Image Credits: Oxford University
Tracking elephants can be difficult despite their great size, since they can cover so much distance and inhabit so many different biomes. But this team from Oxford and partners at Bath and ESA suggests that given a certain resolution now available, it’s possible that elephant positions could be updated as often as daily. It’s not quite as good as human labeling but as with other examples of this type of work, it’s more about reducing the workload than doing the whole thing.

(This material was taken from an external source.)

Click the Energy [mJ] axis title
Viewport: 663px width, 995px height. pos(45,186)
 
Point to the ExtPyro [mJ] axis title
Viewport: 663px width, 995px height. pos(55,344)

Another crucial task that seems obvious to do from overhead is identifying trees. Forest management is often done by manually visiting the sites and surveying from the ground, or at best via small aircraft or drone.
Image Credits: Skoltech
Russia’s Skolkovo Institute of Science and Technology has demonstrated that with satellite data (and especially if it’s augmented by height data, perhaps from another orbital source like radar), they can identify a given area’s dominant species. The resulting contour maps should be very useful to forest ecologists, especially if tracked over time. Mixed forests still escape this model’s powers of understanding, but this is already a potentially very helpful piece of software.
Accessible icons
This last item came up while I was putting the above together. Google is working on a computer-vision system that can recognize and label dozens of common icons like forward, back, options, list view and so on.
Accessibility on mobile phones is a spotty proposition. Some apps and services have every icon, every button labeled, while others do the bare minimum or less. If the phone’s OS could fill in the gaps, that could be extremely useful for people with visual impairments. Sometimes it can by using information from the app’s code, but it would be helpful to just be able to look and say: That’s an undo button.
Image Credits: Google
Google’s working on just that — a focused, fast convolutional neural network called IconNet that takes up very little space and will soon recognize over 70 icons in milliseconds with minimal processing overhead.
Sounds great, right? So it shouldn’t be a surprise that Apple shipped a feature quite like this one with iOS 14 in December.
Well, you can’t win them all. But in any case the winners are the users, who will have more accessibility options thanks to fierce competition in the AI space.